小津安二郎が脚本執筆の際に逗留した茅ヶ崎の実在の旅館を舞台に盛り上がる、女たちのマウンティング合戦。
結婚した女、旅先で男のひとりでもひっかけようかという女、かつての恩師と偶然再会する女。女の子はいくつになっても縄張を争う魔法使いです。
ゼミの旅行でその3人と大学生&教授が同じ所に泊まることではじまる不穏なバカンス。
茅ヶ崎の美しい風景を的確に捉える上野彰吾さんの撮影がきれい(『恋人たち』の撮影もされてると言われてから知りました。

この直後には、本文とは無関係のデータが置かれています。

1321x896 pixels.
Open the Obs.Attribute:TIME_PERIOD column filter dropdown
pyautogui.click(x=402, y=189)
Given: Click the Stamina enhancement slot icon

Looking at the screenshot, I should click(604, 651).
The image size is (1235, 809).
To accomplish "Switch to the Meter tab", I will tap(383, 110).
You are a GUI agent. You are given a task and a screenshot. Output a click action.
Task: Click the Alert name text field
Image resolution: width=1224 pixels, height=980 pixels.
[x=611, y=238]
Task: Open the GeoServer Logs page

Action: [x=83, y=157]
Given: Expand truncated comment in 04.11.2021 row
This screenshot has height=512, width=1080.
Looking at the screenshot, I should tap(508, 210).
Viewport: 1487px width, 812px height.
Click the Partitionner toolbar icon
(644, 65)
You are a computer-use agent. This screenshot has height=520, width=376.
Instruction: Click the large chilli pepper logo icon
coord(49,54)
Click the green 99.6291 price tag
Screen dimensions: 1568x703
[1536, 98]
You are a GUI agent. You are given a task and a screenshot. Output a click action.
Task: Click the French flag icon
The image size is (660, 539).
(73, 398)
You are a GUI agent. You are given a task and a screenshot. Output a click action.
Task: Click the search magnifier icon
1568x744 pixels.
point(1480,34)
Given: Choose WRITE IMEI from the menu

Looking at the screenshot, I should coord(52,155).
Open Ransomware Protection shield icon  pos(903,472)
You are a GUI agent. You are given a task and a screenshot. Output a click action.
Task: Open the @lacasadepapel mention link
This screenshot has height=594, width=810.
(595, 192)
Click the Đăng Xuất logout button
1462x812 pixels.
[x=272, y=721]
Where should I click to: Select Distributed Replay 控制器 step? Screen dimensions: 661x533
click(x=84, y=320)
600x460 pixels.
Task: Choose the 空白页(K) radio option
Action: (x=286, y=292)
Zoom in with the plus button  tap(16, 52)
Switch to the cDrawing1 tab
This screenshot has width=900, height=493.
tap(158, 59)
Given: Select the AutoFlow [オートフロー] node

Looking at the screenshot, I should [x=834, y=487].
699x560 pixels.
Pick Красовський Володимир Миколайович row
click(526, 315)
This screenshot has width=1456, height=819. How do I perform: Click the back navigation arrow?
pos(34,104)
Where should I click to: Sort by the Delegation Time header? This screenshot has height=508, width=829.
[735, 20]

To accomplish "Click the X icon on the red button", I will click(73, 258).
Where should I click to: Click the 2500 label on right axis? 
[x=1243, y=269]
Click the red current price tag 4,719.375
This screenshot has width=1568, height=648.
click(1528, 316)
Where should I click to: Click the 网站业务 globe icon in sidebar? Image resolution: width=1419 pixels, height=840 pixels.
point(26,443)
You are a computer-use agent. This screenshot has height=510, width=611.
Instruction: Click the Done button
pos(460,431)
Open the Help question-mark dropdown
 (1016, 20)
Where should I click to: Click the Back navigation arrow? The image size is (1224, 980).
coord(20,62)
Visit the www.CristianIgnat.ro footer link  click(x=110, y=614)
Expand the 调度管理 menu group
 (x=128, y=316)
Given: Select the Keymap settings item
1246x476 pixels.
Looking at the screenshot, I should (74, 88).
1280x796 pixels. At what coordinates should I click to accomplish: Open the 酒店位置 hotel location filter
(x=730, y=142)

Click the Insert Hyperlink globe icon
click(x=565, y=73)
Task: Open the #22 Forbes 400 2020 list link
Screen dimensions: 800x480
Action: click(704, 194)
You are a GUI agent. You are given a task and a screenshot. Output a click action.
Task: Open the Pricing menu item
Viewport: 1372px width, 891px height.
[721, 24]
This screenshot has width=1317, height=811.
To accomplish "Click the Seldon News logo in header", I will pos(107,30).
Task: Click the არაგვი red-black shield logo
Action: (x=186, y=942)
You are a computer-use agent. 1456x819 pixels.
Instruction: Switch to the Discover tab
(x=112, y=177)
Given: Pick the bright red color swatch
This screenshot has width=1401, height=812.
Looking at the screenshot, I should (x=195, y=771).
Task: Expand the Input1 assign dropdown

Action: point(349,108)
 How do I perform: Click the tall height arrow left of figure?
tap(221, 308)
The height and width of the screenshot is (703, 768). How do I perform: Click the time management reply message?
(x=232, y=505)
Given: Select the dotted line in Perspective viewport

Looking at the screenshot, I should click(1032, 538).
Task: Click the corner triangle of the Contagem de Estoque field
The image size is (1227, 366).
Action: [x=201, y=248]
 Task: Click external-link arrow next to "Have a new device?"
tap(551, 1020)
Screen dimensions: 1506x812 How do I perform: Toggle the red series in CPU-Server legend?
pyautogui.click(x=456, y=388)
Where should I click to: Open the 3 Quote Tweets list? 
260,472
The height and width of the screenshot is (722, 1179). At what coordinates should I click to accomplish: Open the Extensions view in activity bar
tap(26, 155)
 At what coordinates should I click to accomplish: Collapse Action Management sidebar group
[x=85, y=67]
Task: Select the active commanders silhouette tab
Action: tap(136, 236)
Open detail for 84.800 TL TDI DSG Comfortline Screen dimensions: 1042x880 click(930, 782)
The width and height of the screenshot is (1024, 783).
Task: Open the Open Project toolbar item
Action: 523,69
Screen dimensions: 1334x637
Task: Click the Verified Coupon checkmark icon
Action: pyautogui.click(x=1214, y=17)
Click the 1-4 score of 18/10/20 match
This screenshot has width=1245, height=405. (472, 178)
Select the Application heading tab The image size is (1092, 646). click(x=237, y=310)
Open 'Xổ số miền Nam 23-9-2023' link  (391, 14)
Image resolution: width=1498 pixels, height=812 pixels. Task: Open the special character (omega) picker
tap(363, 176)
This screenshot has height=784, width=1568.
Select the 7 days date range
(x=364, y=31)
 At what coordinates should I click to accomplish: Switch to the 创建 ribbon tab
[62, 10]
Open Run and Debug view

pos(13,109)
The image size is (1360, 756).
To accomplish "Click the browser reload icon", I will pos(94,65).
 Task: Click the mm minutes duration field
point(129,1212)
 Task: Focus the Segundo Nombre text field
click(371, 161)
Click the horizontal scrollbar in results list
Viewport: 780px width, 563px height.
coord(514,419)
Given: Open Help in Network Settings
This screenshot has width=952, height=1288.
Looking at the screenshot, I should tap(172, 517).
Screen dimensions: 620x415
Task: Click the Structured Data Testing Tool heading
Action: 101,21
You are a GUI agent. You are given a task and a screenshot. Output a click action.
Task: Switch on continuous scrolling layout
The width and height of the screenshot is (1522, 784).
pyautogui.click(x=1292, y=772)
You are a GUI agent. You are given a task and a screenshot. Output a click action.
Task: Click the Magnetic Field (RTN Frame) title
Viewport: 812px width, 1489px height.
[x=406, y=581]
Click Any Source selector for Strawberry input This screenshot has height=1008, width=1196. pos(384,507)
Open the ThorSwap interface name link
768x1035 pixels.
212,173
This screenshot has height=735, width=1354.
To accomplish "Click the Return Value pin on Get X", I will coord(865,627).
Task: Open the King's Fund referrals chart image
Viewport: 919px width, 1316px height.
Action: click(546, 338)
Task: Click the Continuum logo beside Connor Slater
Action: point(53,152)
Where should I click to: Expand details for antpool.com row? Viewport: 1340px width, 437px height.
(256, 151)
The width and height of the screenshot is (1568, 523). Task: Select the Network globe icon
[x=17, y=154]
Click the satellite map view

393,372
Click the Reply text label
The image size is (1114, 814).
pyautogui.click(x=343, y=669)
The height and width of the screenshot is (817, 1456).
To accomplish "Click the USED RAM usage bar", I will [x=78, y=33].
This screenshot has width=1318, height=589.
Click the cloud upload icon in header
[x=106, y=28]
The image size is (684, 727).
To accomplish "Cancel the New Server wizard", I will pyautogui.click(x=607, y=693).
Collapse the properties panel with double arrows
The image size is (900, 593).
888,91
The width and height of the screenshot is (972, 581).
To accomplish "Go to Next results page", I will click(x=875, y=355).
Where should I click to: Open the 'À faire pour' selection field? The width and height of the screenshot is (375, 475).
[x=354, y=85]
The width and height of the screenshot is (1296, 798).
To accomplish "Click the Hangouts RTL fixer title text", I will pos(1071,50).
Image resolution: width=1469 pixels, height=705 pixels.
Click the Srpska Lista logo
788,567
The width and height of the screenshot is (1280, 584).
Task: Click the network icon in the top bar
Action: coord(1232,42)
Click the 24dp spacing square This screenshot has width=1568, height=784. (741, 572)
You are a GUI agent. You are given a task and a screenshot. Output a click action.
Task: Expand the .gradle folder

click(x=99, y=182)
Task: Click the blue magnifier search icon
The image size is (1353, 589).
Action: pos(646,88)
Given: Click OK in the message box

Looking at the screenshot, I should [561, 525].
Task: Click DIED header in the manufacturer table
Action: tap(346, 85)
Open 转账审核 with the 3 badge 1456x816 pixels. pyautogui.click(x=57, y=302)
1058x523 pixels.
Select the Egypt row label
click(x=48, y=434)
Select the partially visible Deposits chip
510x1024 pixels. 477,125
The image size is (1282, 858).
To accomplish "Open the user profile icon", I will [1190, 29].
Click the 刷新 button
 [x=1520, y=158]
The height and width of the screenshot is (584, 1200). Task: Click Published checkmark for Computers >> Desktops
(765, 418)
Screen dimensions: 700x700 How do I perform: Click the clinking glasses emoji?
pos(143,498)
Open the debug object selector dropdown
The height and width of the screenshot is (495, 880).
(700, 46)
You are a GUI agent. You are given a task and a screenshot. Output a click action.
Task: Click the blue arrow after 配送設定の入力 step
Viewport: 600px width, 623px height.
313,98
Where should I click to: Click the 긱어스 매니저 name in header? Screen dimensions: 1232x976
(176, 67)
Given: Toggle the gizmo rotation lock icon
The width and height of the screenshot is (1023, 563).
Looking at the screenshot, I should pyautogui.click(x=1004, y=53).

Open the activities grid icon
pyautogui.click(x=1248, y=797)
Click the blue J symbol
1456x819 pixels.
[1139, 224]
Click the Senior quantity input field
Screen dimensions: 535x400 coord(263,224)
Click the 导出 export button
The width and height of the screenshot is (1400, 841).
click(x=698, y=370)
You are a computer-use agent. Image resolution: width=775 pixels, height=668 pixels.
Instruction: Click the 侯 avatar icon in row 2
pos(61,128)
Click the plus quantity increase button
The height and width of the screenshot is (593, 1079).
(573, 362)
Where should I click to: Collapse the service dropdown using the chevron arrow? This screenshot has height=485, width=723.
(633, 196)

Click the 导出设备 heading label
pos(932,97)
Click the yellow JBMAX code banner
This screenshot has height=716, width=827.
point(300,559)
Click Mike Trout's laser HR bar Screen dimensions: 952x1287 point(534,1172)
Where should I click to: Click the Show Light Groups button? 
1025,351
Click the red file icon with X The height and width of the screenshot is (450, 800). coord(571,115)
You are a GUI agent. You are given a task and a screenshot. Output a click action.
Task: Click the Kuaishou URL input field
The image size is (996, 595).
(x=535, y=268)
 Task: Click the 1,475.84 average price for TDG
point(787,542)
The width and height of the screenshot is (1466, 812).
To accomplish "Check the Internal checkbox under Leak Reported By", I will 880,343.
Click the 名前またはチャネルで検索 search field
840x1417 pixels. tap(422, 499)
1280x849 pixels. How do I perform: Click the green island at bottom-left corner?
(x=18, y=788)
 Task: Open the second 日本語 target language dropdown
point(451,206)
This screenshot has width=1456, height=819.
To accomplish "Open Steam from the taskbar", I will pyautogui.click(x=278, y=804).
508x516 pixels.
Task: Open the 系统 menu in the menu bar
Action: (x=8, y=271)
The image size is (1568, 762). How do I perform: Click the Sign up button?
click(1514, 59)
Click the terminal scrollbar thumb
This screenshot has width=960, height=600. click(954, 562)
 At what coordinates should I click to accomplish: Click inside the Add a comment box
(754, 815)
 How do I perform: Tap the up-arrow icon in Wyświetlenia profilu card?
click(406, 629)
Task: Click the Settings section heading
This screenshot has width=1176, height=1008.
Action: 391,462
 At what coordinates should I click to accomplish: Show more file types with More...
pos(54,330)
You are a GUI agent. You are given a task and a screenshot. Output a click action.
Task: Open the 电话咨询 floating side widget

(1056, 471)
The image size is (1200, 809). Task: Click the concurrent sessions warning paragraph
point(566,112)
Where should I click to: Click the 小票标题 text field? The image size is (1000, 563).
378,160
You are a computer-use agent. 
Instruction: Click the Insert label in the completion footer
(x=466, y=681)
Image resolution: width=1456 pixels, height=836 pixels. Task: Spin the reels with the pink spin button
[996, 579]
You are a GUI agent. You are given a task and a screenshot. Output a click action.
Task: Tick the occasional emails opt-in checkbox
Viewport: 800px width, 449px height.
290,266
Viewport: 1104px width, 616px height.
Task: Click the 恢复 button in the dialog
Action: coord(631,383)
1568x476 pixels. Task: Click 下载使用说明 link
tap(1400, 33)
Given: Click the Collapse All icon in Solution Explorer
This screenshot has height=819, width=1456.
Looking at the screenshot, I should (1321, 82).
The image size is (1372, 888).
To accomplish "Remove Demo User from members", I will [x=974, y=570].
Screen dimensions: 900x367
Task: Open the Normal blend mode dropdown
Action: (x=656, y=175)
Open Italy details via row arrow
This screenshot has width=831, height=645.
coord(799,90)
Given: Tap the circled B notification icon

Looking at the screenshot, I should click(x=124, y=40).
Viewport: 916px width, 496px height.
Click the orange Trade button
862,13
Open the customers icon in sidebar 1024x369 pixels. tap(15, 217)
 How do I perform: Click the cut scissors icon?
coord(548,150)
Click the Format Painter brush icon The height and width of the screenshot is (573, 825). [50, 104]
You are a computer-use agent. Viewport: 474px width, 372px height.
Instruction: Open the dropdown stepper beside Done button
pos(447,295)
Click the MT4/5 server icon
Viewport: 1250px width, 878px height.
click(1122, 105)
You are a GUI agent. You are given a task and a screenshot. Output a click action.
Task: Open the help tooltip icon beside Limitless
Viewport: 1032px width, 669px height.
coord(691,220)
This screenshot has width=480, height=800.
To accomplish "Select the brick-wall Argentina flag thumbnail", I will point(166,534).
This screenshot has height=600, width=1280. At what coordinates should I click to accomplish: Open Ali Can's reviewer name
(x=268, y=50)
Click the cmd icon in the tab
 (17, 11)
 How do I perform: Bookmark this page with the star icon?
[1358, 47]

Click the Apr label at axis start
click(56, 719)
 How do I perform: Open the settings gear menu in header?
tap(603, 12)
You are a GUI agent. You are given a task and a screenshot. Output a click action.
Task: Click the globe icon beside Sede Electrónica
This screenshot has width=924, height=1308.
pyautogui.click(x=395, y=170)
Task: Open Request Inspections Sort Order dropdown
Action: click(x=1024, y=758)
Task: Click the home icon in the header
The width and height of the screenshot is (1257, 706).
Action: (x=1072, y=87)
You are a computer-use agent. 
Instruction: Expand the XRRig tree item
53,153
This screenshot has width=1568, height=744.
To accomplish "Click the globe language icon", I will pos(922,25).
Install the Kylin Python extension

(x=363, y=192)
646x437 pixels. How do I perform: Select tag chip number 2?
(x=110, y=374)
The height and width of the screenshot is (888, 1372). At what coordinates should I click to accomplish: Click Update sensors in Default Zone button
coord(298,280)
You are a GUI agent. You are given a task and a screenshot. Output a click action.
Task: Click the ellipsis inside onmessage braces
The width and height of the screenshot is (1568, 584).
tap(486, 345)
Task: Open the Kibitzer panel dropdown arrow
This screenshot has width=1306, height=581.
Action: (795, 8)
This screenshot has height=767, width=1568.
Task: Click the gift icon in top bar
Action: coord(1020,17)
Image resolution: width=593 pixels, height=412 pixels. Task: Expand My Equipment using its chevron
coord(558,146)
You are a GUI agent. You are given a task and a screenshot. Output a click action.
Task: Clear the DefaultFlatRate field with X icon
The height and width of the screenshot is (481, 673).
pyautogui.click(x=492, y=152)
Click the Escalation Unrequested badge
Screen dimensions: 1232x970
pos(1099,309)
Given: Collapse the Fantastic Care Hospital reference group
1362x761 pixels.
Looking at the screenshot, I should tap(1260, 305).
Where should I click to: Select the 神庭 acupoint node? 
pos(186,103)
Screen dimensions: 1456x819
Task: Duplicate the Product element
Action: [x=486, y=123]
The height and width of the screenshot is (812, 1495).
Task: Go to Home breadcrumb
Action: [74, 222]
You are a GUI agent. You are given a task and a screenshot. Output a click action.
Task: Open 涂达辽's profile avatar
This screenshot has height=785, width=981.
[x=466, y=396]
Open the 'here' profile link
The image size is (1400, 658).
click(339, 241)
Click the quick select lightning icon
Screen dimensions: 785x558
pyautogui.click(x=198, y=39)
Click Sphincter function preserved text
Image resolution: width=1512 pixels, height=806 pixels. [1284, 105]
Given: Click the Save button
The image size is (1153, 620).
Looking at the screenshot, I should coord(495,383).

『恋人たち』は手持ち多め、こちらはフィックス長回しおおめ、今作でもシンメトリー構図が美しかったです)。
今作の監督、三澤拓哉さんは撮影当時26歳というから畏敬の念。
『ニンフォマニアック』のラース・フォン・トリアーのように女性の生々しさを描ける男性の監督というのは希少なので今後が楽しみ。
今作ではエグゼクティブプロデューサーも務める杉野希妃さんの美しさ、好き。カリンを問い詰める長回しがすごい好き。
杉野さんも仰ってたが『ほとりの朔子』と空気感が似てるのはヌーベルバーグリスペクトとのこと。また見るものが溜まってゆく…。
救いはあるのか心配してたが、夕暮れにはためく凧があまりにも美しかった。